* _Document extract_:
- Opening Delimiter -

All of these women have a right to be heard, and all of these women have valid feelings. There is no "right" way to feel about birth.
I have a friend who has two kids. Her older child was born via emergency c-section after a long, hard labor. When she was ready to give birth to her second, she decided on a scheduled repeat c-section. Describing this, she says there's no better way to give birth. You show up, get on the table, and an hour later, you have a baby! No labor, no pushing, no work. She usually punctuates her description by rubbing her hands together like brushing off dirt, as if to say, "All done! Quick and clean."
On the other hand, I have a friend who has one child, born via emergency c-section after a long, hard labor. I still haven't heard her entire birth story, because the experience caused her so much emotional trauma that she has trouble talking about it. She is healing, and she is more open about both what happened the first time and what she'd like the next time around than she was even a few months ago. She most definitely does not want a scheduled repeat c-section!
Then there's me. I had no idea that five years later, I would still be so affected by my first son's birth that I would be writing a blog about it! I, too, had a c-section (although not classified as "emergency") after a long, hard labor. For many months, I assumed future children would be born by c-section as well, not because I wanted it to be that way but because I thought I had no choice. I thought my uterus had been permanently damaged and that labor would put undue stress on my imperfect organ and cause me and my baby harm. It was only when I began to learn about VBAC, and that I might actually be a viable candidate for a vaginal birth in the future, that I began to process my feelings about the c-section and understand why I so badly wanted a vaginal birth.
At first, it was simply that my recovery from the c-section was very hard, and I saw friends who had had vaginal births having much easier and faster recoveries. That seemed to be the way to go. (That's what convinced my husband!) Then I started to learn about the risks of c-section and the benefits to both mother and baby of a vaginal birth. My attitude was still very clinical, but I was starting to acknowledge that there was an emotional aspect to my desire as well. But it wasn't until my second son was born vaginally that I fully recognized the power of getting the birth you want. As that baby slid easily out of my birth canal and was put on my chest, an incredible flood of joy and relief surged through me. This was my birth. I had done it. I was in control.

- Closing Delimiter -

* _Required action_: Rewrite everything in the passage on birth experiences from "On the other" down to "scheduled repeat c-section!", changing "emotional trauma" to "deep distress".

* _Given records_:

- Opening Delimiter -

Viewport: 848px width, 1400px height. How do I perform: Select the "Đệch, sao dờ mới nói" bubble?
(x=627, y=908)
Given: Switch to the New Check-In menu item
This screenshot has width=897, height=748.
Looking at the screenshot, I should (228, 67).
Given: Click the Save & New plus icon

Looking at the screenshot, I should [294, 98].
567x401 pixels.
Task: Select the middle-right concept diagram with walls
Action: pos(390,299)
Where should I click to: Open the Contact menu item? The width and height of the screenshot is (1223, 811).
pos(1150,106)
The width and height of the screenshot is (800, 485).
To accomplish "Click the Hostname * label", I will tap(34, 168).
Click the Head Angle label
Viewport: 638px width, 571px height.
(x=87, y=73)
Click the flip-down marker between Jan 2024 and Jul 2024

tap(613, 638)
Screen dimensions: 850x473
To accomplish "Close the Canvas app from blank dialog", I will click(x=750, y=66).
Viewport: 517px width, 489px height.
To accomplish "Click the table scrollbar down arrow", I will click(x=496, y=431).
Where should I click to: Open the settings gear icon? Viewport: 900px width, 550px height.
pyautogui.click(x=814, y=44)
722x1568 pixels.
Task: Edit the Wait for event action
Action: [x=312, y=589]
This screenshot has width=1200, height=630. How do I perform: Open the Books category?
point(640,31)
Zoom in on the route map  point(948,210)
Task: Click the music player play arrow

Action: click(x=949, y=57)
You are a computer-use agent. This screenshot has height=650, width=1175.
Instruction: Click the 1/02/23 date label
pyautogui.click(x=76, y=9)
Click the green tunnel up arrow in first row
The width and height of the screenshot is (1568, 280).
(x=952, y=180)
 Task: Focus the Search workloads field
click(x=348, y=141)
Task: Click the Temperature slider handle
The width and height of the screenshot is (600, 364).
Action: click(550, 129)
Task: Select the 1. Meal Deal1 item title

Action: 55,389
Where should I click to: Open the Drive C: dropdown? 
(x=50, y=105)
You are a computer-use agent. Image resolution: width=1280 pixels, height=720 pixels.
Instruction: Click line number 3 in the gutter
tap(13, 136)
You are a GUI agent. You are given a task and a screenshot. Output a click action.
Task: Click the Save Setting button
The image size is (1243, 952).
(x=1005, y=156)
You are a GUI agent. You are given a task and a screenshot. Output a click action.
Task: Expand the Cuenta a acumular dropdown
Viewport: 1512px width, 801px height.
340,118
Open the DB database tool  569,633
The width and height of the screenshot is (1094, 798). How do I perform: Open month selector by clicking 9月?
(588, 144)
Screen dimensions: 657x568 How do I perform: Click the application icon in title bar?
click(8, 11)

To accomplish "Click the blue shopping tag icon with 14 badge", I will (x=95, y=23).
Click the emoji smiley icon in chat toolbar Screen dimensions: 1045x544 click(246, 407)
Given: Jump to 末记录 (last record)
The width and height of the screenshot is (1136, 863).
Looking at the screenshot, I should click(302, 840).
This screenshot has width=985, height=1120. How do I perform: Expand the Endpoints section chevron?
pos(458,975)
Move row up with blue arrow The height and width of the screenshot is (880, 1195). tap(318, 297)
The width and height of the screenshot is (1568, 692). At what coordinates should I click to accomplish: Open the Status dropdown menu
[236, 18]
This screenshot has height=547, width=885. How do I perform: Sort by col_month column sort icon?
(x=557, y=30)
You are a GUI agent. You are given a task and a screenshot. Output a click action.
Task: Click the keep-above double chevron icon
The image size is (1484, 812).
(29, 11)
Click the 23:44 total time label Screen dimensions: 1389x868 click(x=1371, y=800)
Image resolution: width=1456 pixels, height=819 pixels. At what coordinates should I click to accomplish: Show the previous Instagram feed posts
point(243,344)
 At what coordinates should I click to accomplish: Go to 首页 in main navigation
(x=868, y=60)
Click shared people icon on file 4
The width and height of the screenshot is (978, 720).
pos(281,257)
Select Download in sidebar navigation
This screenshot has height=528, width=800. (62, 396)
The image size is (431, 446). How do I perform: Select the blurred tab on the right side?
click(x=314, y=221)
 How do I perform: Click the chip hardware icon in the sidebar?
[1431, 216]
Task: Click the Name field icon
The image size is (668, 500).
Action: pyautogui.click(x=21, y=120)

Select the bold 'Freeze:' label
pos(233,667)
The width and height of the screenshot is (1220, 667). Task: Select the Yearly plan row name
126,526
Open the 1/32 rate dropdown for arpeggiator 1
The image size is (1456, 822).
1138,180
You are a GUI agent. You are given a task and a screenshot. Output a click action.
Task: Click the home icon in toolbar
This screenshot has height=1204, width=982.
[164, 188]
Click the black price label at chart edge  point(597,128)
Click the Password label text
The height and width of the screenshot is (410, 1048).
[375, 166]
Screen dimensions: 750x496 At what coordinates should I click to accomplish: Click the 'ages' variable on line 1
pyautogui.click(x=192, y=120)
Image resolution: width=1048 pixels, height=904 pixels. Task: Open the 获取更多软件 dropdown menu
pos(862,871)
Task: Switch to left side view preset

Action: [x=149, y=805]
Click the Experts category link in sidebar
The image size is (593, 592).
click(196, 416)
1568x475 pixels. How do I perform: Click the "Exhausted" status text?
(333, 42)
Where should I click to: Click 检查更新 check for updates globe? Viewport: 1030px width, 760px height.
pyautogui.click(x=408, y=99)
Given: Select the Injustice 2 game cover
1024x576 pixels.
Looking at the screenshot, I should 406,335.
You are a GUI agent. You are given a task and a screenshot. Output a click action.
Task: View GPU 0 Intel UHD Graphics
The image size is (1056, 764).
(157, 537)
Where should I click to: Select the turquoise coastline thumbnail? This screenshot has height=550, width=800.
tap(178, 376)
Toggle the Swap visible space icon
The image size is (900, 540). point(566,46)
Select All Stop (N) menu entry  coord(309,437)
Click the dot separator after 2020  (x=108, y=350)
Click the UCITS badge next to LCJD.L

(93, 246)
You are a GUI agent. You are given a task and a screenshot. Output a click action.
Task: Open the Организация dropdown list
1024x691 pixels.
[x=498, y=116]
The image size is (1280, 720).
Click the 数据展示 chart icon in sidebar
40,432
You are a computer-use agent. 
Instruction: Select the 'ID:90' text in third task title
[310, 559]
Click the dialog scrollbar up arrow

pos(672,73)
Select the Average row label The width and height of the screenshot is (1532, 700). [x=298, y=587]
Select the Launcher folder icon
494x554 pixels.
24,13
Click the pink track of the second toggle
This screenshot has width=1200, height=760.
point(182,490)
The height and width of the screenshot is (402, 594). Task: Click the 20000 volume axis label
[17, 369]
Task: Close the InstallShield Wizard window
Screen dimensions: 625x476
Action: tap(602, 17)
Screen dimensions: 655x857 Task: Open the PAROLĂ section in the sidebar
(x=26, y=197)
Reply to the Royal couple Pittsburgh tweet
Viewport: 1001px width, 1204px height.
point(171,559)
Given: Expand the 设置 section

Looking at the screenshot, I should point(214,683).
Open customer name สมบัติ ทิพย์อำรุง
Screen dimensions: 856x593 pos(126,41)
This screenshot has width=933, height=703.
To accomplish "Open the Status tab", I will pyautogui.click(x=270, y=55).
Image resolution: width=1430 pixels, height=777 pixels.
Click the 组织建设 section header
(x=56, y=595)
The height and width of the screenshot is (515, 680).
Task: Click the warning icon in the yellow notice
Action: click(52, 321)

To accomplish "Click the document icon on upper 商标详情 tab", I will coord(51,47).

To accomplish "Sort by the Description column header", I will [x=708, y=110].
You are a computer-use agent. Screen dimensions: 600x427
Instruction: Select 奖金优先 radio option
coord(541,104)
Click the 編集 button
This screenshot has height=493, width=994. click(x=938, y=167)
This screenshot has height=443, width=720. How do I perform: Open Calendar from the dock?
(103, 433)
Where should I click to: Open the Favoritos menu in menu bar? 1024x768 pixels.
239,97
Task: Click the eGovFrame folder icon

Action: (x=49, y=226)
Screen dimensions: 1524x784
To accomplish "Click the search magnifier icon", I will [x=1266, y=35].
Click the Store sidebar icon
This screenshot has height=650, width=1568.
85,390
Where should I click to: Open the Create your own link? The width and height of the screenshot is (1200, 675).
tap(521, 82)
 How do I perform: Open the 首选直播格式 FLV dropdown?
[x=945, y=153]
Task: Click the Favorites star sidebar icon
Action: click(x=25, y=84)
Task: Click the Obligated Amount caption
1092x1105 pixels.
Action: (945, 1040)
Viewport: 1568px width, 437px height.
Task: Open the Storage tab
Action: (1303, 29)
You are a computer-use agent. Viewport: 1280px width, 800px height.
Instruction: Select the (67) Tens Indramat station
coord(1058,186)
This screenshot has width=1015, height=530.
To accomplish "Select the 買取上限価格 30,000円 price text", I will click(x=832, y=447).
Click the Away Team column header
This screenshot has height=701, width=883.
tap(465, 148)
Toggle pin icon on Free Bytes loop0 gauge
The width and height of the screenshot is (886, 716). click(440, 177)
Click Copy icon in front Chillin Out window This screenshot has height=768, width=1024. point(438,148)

- Closing Delimiter -

* _Written response_:
On the other hand, I have a friend who has one child, born via emergency c-section after a long, hard labor. I still haven't heard her entire birth story, because the experience caused her so much deep distress that she has trouble talking about it. She is healing, and she is more open about both what happened the first time and what she'd like the next time around than she was even a few months ago. She most definitely does not want a scheduled repeat c-section!